Records for processing:
--- START ---
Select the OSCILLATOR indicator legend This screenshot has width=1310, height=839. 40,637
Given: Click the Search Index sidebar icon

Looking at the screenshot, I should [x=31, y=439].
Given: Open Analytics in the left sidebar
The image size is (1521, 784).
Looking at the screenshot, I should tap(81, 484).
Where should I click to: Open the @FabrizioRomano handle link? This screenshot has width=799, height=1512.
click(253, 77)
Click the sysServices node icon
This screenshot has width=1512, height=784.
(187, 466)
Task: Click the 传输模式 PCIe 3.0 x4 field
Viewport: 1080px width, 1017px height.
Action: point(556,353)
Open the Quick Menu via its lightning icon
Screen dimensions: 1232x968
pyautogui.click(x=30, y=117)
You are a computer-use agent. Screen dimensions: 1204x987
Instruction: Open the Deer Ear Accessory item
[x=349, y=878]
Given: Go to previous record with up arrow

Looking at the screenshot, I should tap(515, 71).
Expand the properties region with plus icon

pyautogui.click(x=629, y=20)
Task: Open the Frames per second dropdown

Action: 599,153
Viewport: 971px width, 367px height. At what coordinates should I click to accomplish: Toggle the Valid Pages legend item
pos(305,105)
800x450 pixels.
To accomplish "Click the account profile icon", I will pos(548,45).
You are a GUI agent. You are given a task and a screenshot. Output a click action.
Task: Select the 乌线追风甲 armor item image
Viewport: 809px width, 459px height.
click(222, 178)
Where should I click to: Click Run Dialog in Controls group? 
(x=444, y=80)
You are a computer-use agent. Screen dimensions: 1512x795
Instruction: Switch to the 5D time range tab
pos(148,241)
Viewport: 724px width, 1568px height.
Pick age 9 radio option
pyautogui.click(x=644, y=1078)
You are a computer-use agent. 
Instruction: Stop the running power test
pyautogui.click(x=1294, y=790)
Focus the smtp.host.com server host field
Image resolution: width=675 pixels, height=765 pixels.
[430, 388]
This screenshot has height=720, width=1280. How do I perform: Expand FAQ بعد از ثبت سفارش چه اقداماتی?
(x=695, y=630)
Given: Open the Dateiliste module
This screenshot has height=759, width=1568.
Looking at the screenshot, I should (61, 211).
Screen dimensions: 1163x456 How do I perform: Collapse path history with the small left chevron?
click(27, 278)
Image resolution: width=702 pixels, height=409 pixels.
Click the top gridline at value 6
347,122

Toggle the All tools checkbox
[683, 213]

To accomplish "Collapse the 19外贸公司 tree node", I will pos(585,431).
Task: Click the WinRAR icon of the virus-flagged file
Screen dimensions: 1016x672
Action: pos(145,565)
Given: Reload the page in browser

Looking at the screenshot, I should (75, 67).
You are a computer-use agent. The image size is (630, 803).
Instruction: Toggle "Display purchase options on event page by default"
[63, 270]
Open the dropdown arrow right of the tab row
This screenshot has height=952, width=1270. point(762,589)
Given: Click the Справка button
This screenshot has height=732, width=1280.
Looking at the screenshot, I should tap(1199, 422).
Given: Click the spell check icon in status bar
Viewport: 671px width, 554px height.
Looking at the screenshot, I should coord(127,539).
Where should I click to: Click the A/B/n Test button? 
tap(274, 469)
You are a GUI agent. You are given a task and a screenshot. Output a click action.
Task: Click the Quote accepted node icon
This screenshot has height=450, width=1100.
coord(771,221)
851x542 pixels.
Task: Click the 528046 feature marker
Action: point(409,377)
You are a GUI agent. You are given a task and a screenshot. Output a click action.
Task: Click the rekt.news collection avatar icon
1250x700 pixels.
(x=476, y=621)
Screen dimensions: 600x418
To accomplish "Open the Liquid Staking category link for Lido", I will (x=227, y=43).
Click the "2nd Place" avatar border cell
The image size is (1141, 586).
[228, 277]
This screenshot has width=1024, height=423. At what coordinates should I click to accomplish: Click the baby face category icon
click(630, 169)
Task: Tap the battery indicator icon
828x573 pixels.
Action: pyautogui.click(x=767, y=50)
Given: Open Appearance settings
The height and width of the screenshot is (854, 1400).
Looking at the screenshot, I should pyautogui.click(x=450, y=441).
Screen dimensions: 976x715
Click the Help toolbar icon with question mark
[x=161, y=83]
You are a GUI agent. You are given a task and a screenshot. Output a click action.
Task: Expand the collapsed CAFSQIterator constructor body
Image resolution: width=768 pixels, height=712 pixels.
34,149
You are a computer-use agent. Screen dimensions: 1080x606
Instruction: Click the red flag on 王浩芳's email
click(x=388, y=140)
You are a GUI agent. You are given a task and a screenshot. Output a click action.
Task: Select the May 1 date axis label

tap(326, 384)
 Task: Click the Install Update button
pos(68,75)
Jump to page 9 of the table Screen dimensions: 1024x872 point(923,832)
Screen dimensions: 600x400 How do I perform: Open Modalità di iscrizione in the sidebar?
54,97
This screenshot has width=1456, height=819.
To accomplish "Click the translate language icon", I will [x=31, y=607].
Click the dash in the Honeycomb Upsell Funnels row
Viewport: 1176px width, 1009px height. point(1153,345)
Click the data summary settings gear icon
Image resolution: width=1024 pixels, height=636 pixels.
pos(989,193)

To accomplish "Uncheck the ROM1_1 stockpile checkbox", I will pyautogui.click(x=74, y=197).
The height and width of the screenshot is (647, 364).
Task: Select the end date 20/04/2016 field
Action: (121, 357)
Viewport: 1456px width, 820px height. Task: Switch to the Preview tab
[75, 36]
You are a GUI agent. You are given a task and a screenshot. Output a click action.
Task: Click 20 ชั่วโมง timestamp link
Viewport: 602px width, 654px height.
--- END ---
Directions: Retype exactly the lines of the data above that fall between the line with "This screenshot has width=1512, height=784." and the line with "Task: Click the WinRAR", inclusive, and add nothing.

Solution:
This screenshot has width=1512, height=784.
(187, 466)
Task: Click the 传输模式 PCIe 3.0 x4 field
Viewport: 1080px width, 1017px height.
Action: point(556,353)
Open the Quick Menu via its lightning icon
Screen dimensions: 1232x968
pyautogui.click(x=30, y=117)
You are a computer-use agent. Screen dimensions: 1204x987
Instruction: Open the Deer Ear Accessory item
[x=349, y=878]
Given: Go to previous record with up arrow

Looking at the screenshot, I should tap(515, 71).
Expand the properties region with plus icon

pyautogui.click(x=629, y=20)
Task: Open the Frames per second dropdown

Action: 599,153
Viewport: 971px width, 367px height. At what coordinates should I click to accomplish: Toggle the Valid Pages legend item
pos(305,105)
800x450 pixels.
To accomplish "Click the account profile icon", I will pos(548,45).
You are a GUI agent. You are given a task and a screenshot. Output a click action.
Task: Select the 乌线追风甲 armor item image
Viewport: 809px width, 459px height.
click(222, 178)
Where should I click to: Click Run Dialog in Controls group? 
(x=444, y=80)
You are a computer-use agent. Screen dimensions: 1512x795
Instruction: Switch to the 5D time range tab
pos(148,241)
Viewport: 724px width, 1568px height.
Pick age 9 radio option
pyautogui.click(x=644, y=1078)
You are a computer-use agent. 
Instruction: Stop the running power test
pyautogui.click(x=1294, y=790)
Focus the smtp.host.com server host field
Image resolution: width=675 pixels, height=765 pixels.
[430, 388]
This screenshot has height=720, width=1280. How do I perform: Expand FAQ بعد از ثبت سفارش چه اقداماتی?
(x=695, y=630)
Given: Open the Dateiliste module
This screenshot has height=759, width=1568.
Looking at the screenshot, I should (61, 211).
Screen dimensions: 1163x456 How do I perform: Collapse path history with the small left chevron?
click(27, 278)
Image resolution: width=702 pixels, height=409 pixels.
Click the top gridline at value 6
347,122

Toggle the All tools checkbox
[683, 213]

To accomplish "Collapse the 19外贸公司 tree node", I will pos(585,431).
Task: Click the WinRAR icon of the virus-flagged file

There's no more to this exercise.